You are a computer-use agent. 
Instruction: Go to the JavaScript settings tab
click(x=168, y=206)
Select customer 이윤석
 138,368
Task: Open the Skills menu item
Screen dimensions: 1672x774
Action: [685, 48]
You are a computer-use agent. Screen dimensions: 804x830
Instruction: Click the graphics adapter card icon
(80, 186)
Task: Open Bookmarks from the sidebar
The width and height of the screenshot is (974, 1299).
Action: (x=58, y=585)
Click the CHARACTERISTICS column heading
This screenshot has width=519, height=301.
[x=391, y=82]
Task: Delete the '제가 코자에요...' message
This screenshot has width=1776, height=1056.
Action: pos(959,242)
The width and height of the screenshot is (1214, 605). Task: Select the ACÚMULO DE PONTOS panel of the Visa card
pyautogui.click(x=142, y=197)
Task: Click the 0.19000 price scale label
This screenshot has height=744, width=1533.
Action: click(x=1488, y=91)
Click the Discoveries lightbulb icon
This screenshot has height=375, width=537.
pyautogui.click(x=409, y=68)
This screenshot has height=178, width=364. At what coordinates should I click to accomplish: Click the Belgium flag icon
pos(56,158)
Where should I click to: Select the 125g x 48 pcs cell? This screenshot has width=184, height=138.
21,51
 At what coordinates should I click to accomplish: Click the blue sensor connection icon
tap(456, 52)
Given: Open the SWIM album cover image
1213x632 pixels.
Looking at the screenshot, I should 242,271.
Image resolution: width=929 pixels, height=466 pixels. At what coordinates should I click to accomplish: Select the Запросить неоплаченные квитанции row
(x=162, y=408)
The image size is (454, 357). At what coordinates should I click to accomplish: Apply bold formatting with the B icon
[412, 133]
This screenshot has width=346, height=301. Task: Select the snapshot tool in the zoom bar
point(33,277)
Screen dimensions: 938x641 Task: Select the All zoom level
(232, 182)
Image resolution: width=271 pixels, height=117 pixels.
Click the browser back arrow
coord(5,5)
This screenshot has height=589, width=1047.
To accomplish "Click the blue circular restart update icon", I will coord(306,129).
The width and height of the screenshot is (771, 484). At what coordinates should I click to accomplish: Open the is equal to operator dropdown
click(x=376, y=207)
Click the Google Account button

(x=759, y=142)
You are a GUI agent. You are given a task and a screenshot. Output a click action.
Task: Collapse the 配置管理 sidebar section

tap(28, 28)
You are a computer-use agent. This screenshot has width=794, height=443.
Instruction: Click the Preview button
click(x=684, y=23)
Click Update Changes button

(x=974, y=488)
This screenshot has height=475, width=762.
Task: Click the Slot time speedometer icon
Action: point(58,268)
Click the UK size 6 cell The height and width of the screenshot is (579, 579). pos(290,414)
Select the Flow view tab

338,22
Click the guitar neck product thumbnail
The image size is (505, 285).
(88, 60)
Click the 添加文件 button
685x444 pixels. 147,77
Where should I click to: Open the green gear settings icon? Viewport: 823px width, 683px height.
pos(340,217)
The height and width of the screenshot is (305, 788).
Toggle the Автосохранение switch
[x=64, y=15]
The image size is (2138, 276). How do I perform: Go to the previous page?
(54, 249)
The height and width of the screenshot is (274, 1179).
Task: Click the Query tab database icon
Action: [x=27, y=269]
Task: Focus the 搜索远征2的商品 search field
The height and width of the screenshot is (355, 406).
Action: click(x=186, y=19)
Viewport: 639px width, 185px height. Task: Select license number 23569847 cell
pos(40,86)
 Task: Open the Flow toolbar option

EXERCISE — Taking the line with "The image size is (454, 357)." as the first and the line with "This screenshot has height=589, width=1047." as the last, retype that stretch of the data above exactly, with no other lines.

WRITTEN RESPONSE —
The image size is (454, 357). At what coordinates should I click to accomplish: Apply bold formatting with the B icon
[412, 133]
This screenshot has width=346, height=301. Task: Select the snapshot tool in the zoom bar
point(33,277)
Screen dimensions: 938x641 Task: Select the All zoom level
(232, 182)
Image resolution: width=271 pixels, height=117 pixels.
Click the browser back arrow
coord(5,5)
This screenshot has height=589, width=1047.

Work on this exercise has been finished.